Драгуны капитана привязали коней неподалеку от большого стога сена и улеглись под его защитой, собираясь ненадолго соснуть. Доктор Ситгривс, сержант Холлистер и Бетти Фленеган устроились в сторонке, расстелив несколько попон на плоском камне. Лоутон, завернувшись в плащ, растянулся во всю длину своего богатырского тела возле хирурга и, облокотившись на руку, погрузился в глубокие размышления, следя глазами за плывшим по небу месяцем.
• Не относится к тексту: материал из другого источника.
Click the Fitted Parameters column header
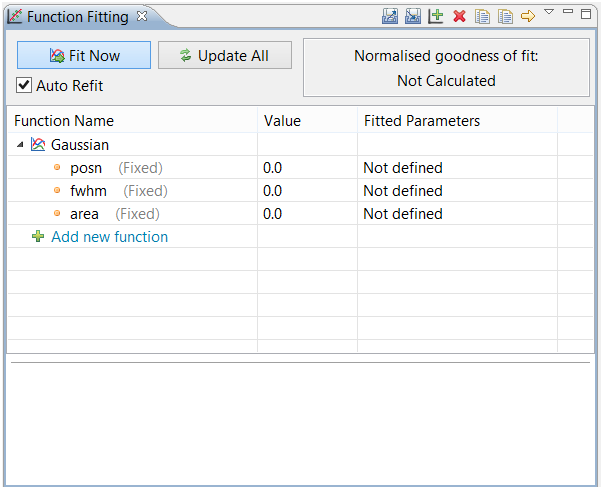Screen dimensions: 603x489 [x=421, y=121]

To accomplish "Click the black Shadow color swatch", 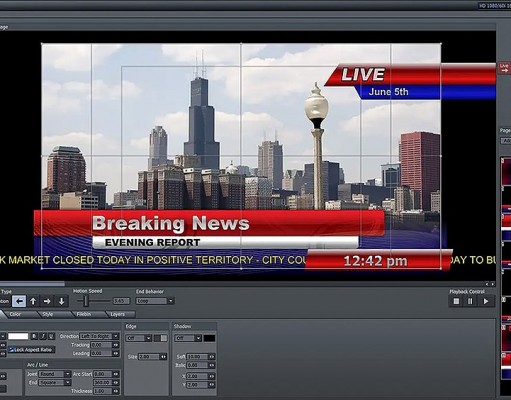I will [x=209, y=338].
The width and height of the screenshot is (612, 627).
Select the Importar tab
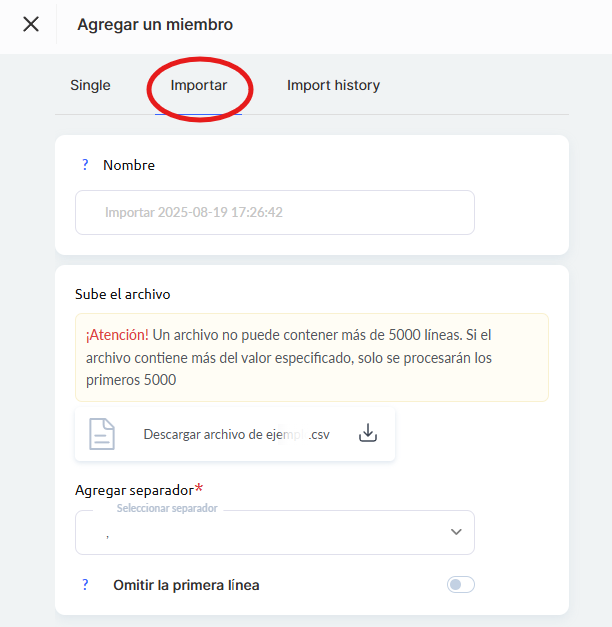pyautogui.click(x=199, y=86)
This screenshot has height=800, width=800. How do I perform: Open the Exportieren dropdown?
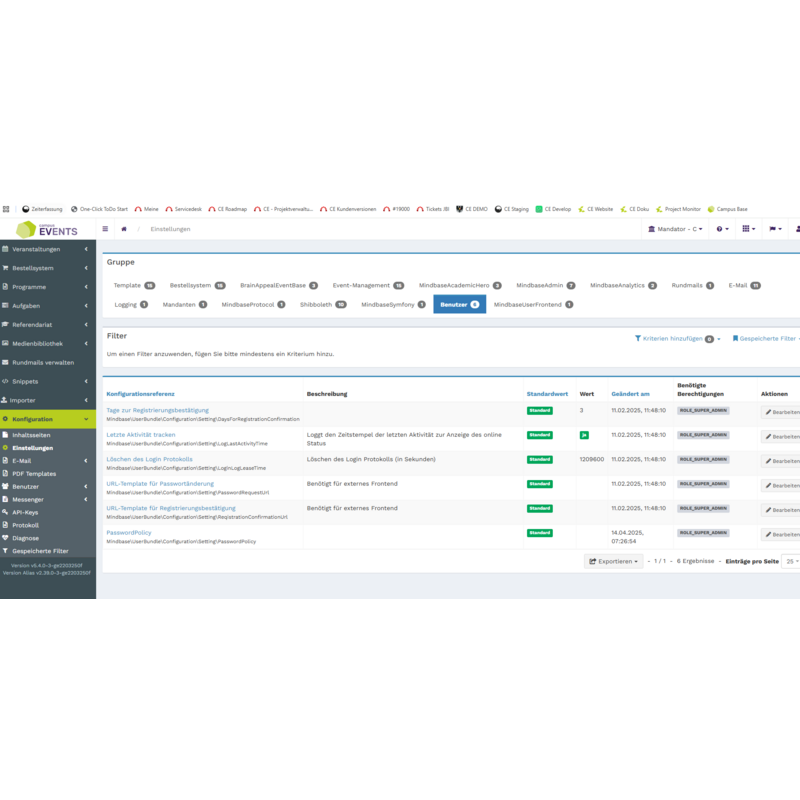(613, 561)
Сержант сидел, вытянувшись в струнку из уважения к доктору, а маркитантка то поднимала голову, чтобы высказать одно из своих излюбленных изречений, то вновь опускала ее на ящик с джином, тщетно пытаясь уснуть.

— Таким образом, сержант,— говорил Ситгривс, продолжая начатую беседу,— если вы наносите противнику удар саблей снизу вверх, то ваш удар не получает дополнительной силы от веса вашего тела и потому менее губителен, хотя все же содействует целям войны, ибо выводит врага из строя.

— Что за глупости!— заметила маркитантка.— Не верьте ему, сержант. Разве грех убить врага во время битвы? И разве регулярные щадят наших ребят? Спросите вот капитана Джека, сможет ли наша страна добиться свободы, если наши ребята не будут драться что есть мочи. Для этого я и даю им столько виски!

— Конечно, нельзя предполагать, что такая невежественная женщина, как вы, миссис Фленеган, способна понять тонкости хирургической науки,— ответил доктор с таким презрительным спокойствием, что его слова еще сильнее уязвили Бетти.— Не можете вы разбираться и в сабельных ударах, и потому обсуждение вопроса о правильном употреблении этого оружия не имеет для вас ни теоретического, ни практического значения.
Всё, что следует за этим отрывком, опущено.